Which lines of the entries below run from the one holding "Screen dimensions: 1348x896" to the one holding "Expand the image", inclusive? Set down exactly those lines and no others.

Data for the task
● ● ● ● ●

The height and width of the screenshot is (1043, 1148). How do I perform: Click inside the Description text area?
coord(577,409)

● ● ● ● ●

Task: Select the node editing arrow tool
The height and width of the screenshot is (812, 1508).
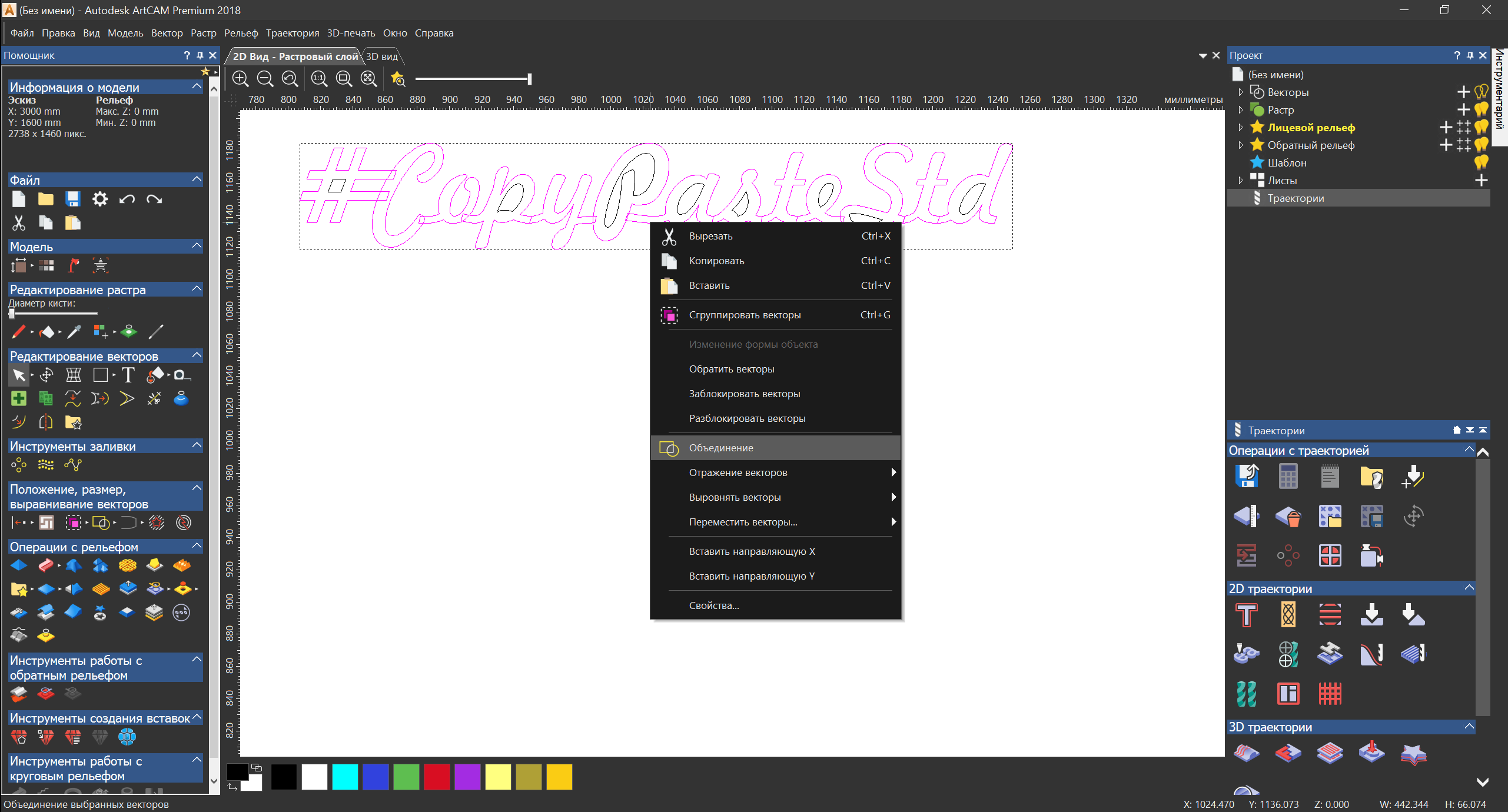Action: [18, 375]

● ● ● ● ●

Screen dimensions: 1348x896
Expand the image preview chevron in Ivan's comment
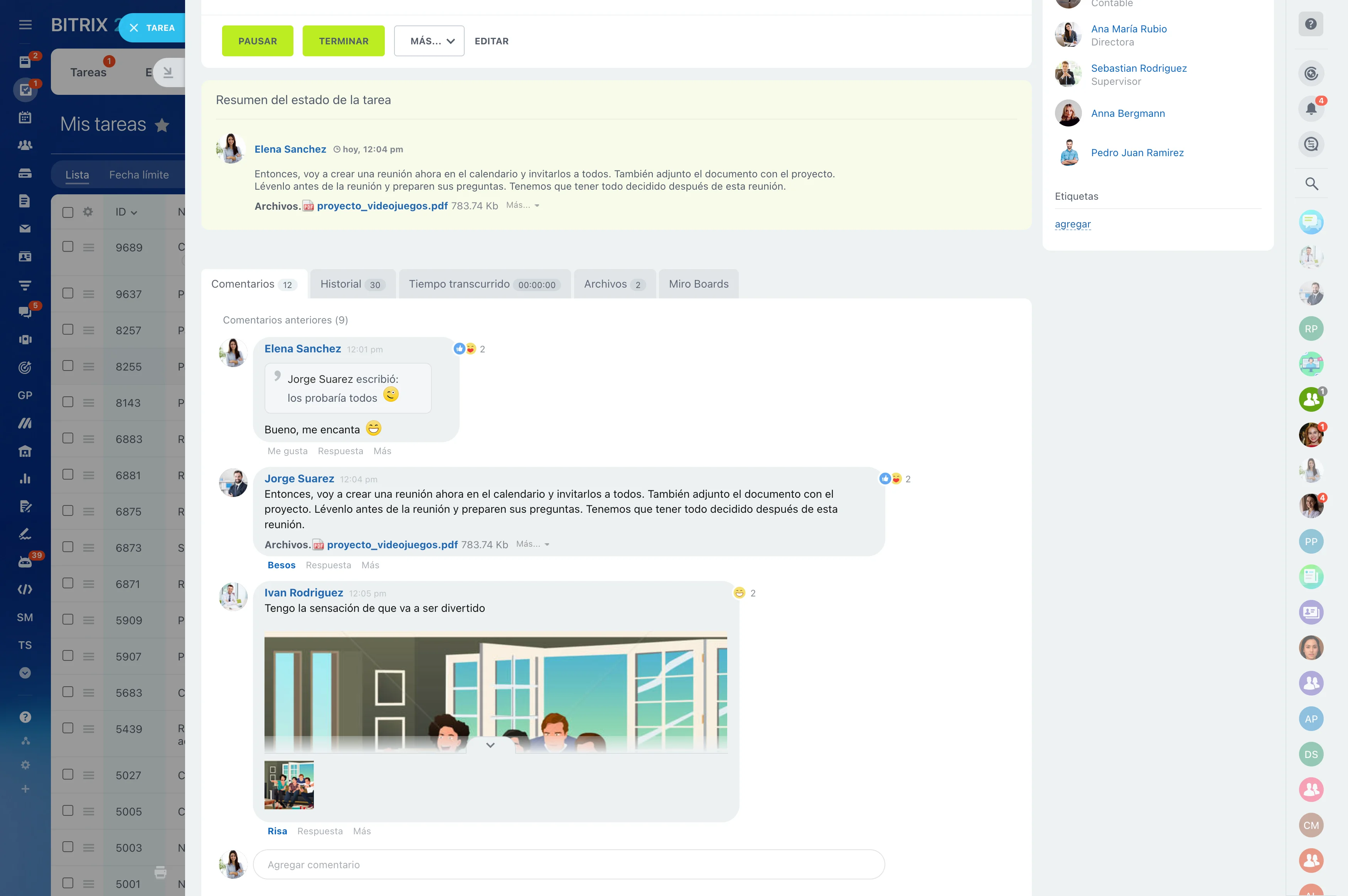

● ● ● ● ●

Result for this task
Screen dimensions: 1348x896
Expand the image preview chevron in Ivan's comment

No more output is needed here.